## [Work to be completed]
Skip the pictures and restate, word for word, the lines from the one containing "The width and" to the end of the data below.

Given records START

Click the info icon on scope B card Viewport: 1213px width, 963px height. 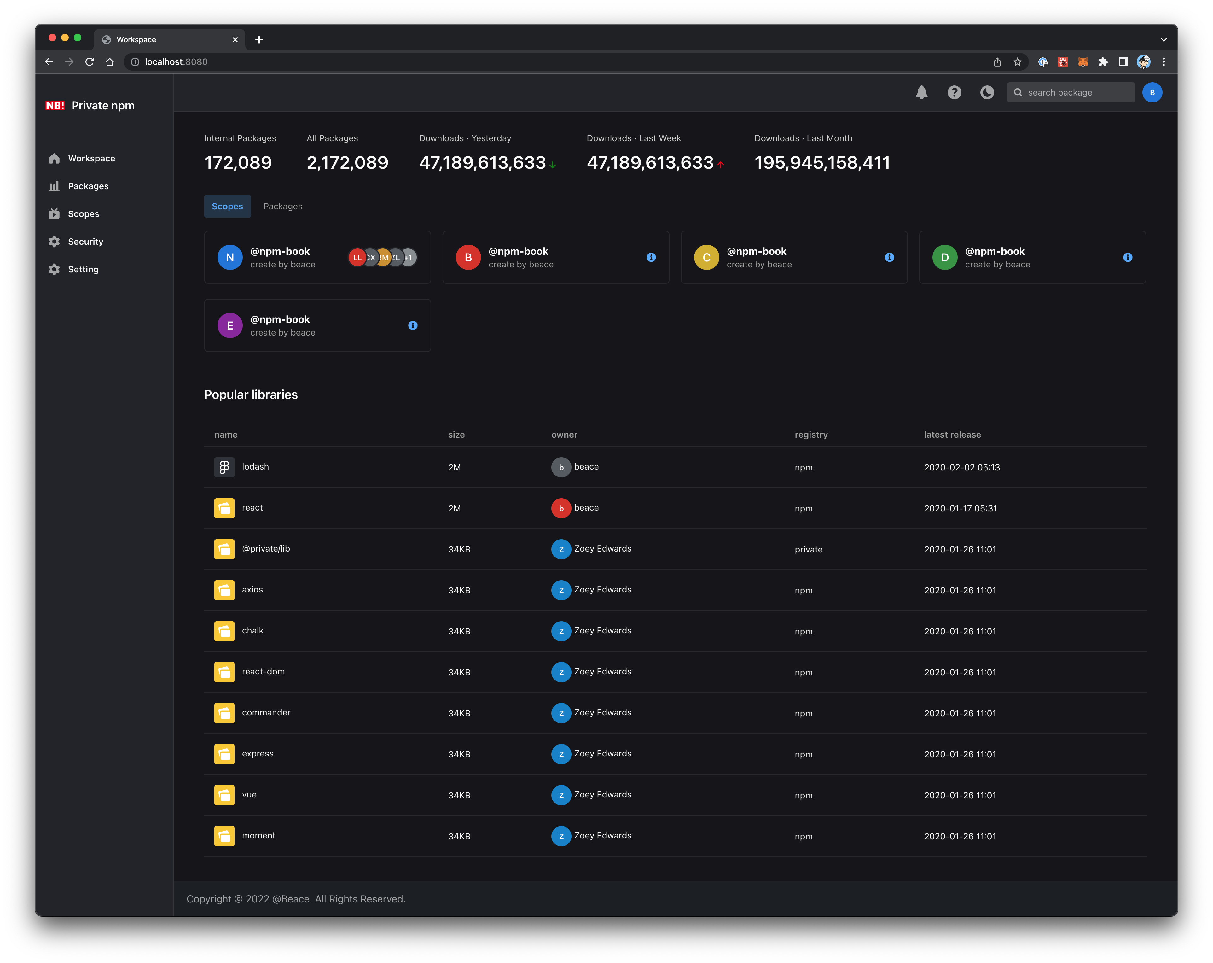pos(651,257)
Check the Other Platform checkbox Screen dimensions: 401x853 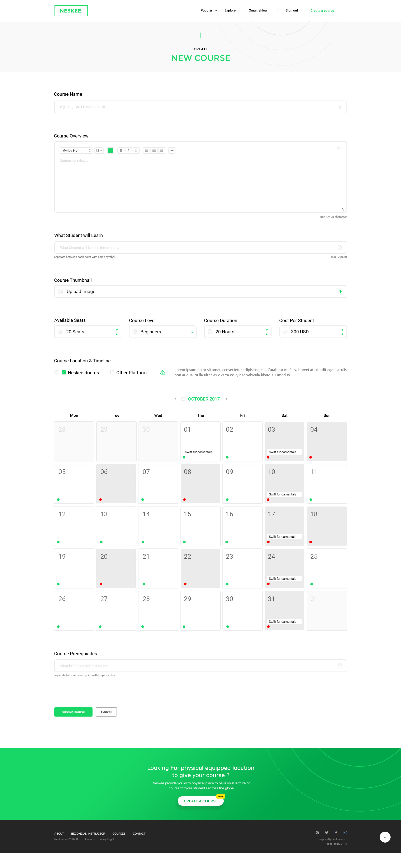[112, 373]
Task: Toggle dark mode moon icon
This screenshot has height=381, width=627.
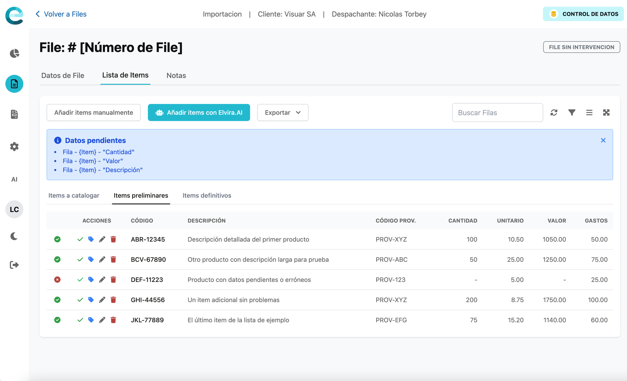Action: point(14,236)
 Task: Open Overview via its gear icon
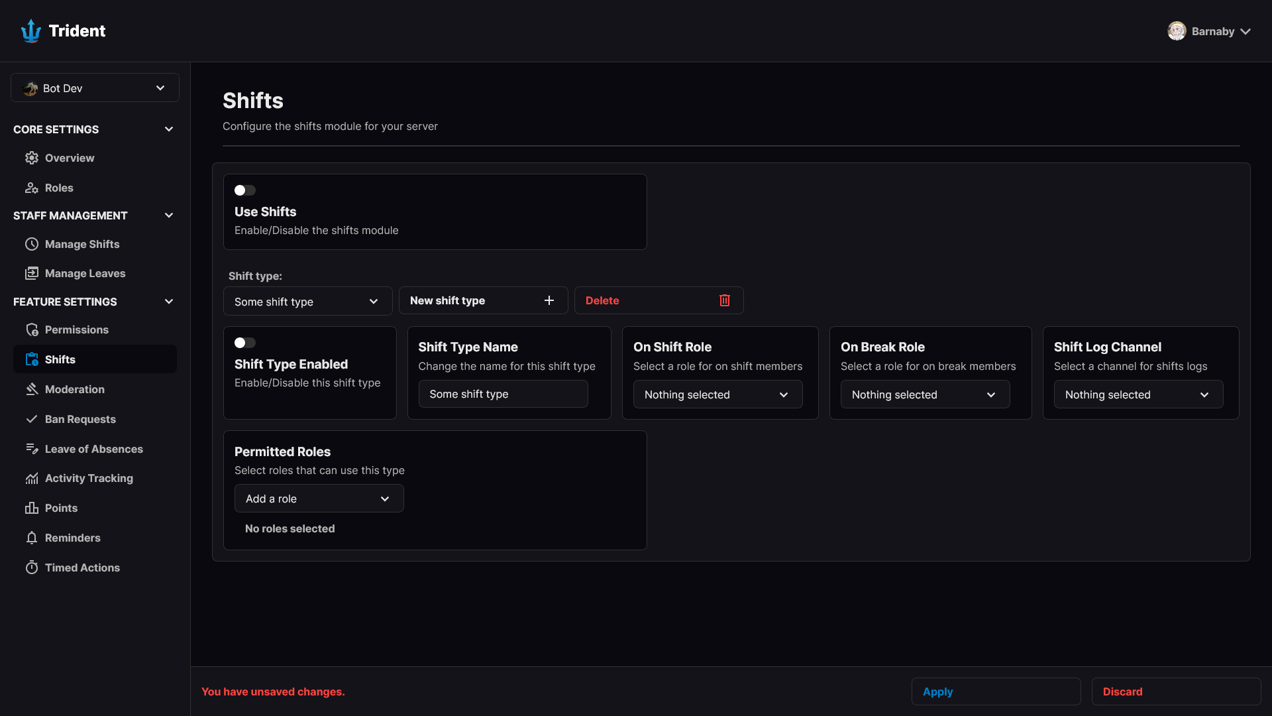coord(32,158)
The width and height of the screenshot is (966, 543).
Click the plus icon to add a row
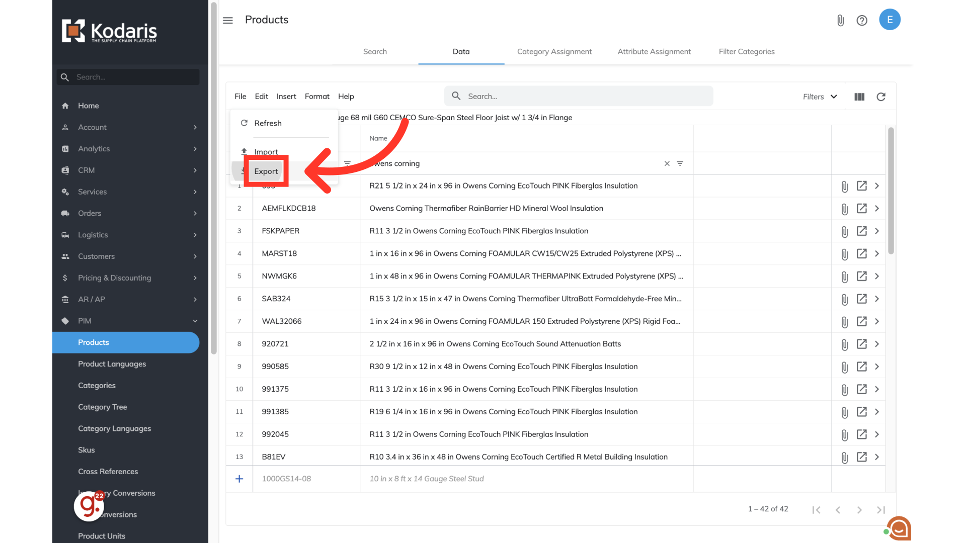[x=239, y=479]
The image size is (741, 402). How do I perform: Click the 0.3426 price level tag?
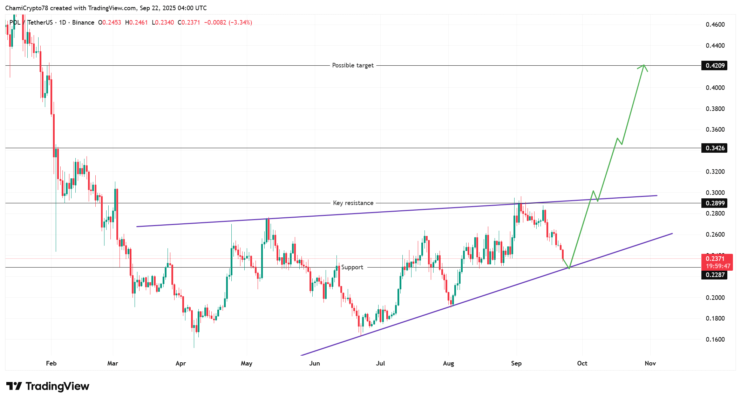pyautogui.click(x=714, y=148)
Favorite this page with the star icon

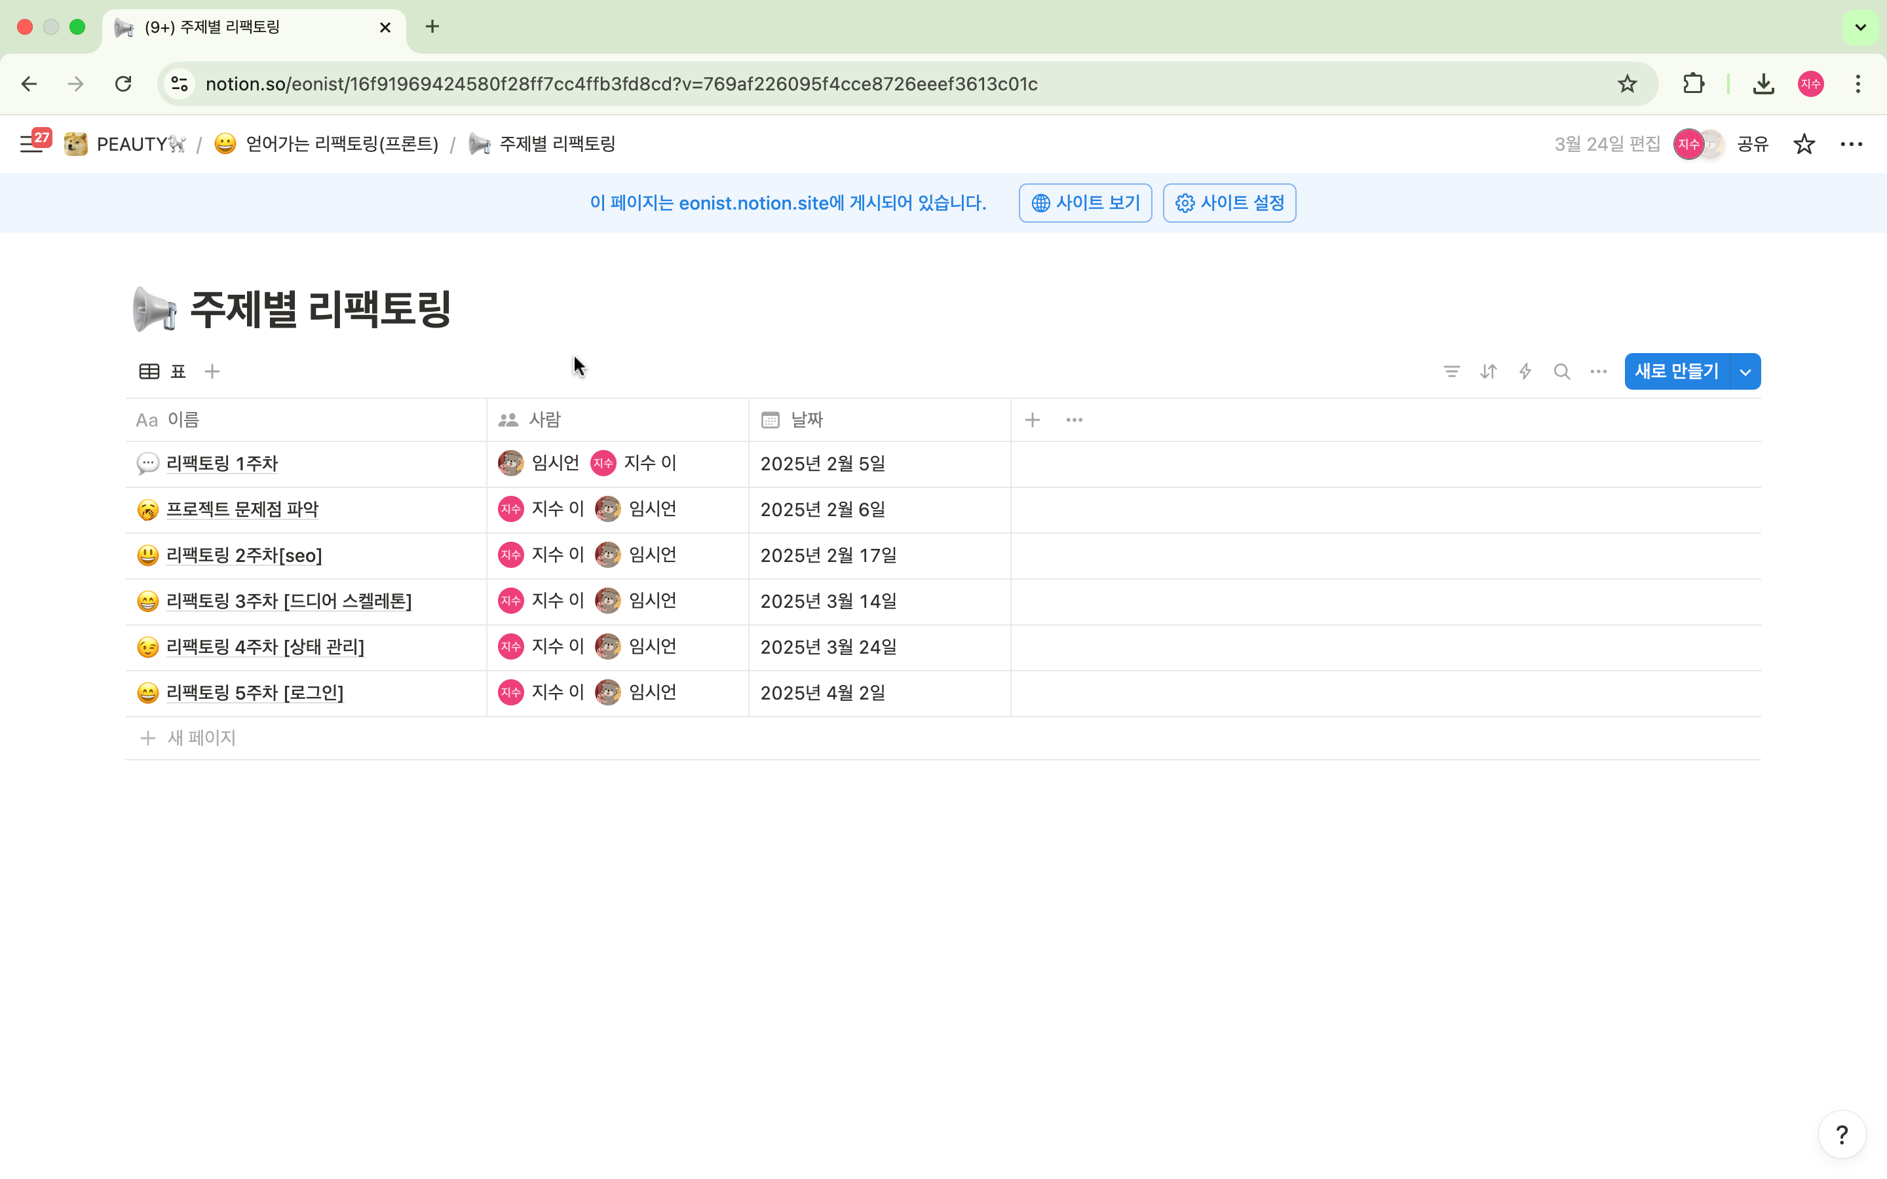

Given records END

## [Task result]
The width and height of the screenshot is (966, 543).
Click the plus icon to add a row
[x=239, y=479]
The image size is (741, 402). How do I perform: Click the 0.3426 price level tag?
pyautogui.click(x=714, y=148)
Favorite this page with the star icon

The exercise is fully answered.